La gestion solitaire par le Président de la République n’est plus acceptable

Madame la présidente, madame la ministre, mes chers collègues, la crise est toujours là et la menace d’une nouvelle vague de l’épidémie se fait sentir.
Nous l’avons dit et répété, et nous le ferons encore et toujours, malgré la lassitude qui pourrait nous gagner : l’urgence n’est plus là. Rien ne peut plus justifier aujourd’hui la perpétuation d’un état d’exception qui met à l’écart le Parlement et porte atteinte, dans un même mouvement, à des libertés essentielles de nos concitoyens. Comment accepter, par exemple, le nouveau rôle dévolu aux directeurs d’école, désormais habilités à exercer une forme de police sanitaire ?

Nous l’avons dit et répété, la conviction démocratique devrait exiger que le Parlement décide et que le Parlement prenne le temps de décider.

Prenons ce débat. Pourquoi une telle précipitation ? Madame la ministre, la France n’est plus à l’arrêt, l’épidémie a reculé grâce à la vaccination, même si la vigilance doit rester de mise. Pourquoi, dans ces conditions, continuer à pratiquer l’oukase, en ne laissant aux sénateurs que quelques jours – quelques heures aujourd’hui – pour examiner des dispositions engageant la vie quotidienne et les libertés de notre peuple pour les mois à venir ?
Nous l’avons dit et répété, le Parlement doit reprendre le pouvoir. Les assemblées peuvent être saisies à tout instant, de nuit comme de jour, y compris pendant l’interruption des travaux liée aux prochains scrutins électoraux, pour débattre, proposer, voter.

La gestion solitaire de la crise sanitaire par Emmanuel Macron n’est plus acceptable. Il ne faut pas s’habituer à ces conseils de défense opaques, dépourvus de fondement constitutionnel, où les décisions sanitaires se prennent. Dois-je rappeler, une fois encore, que la santé ne fait pas partie du domaine réservé du Président de la République ?

Il revient maintenant au Parlement de décider, par la loi, de chaque étape de l’action sanitaire, de manière régulière.

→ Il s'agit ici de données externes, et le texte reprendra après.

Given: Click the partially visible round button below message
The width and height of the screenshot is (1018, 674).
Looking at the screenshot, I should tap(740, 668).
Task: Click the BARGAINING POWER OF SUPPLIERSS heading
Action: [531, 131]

Les libertés et la santé de notre peuple ne doivent plus être une affaire de décret ou d’ordonnance, mais bien une affaire reprise en main par ses représentants, par la démocratie.

La question de l’hôpital public est à ce titre symbolique. Le Gouvernement nous promène dans les méandres du passe sanitaire, de cette société de vigilance chère au Président de la République, alors que, dans le même temps, l’hôpital public connaît une crise sans précédent, faisant courir le risque d’un effondrement de notre système de santé en cas de nouvelle vague.
Oui, le Gouvernement fait courir de graves risques à notre pays en ne prenant pas les mesures d’urgence. Or là, il y a urgence, pour redresser l’hôpital public et rouvrir, ici et maintenant, les milliers de lits qui ont été fermés.

La suppression, par la majorité En Marche, de la demande de rapport votée par le Sénat sur l’initiative de notre groupe est, à cet égard, assez éclairante. L’Assemblée nationale a balayé les propositions du Sénat. Nous avions, pour notre part, alerté sur le danger d’essayer d’aménager un dispositif de restriction des libertés aussi fort que cet état d’urgence et son excroissance, le passe sanitaire. Si, dans le dispositif proposé, le cadre juridique de l’état d’urgence était supprimé, l’état d’esprit demeurait et permettait, de fait, le retour de la copie à l’original, jugé plus efficace.

C’est pourquoi nous avons voté contre le texte du Sénat. Certes, ce dernier améliorait fortement le dispositif gouvernemental, mais il ne s’opposait pas frontalement à la logique autoritaire et infantilisante qui est celle du Gouvernement.

Les sénatrices et sénateurs du groupe CRCE se prononcent clairement contre la prorogation de l’état d’urgence et du passe sanitaire. Ils rappellent que les nécessités de l’heure sont le redressement de l’hôpital public, la prise en compte du devenir des personnels souvent démissionnaires ou suspendus du fait de la non-vaccination, mais certainement pas cette captation du pouvoir par l’exécutif, qui accélère le passage à ce que nous appellerons non pas une société de vigilance, mais une société de surveillance.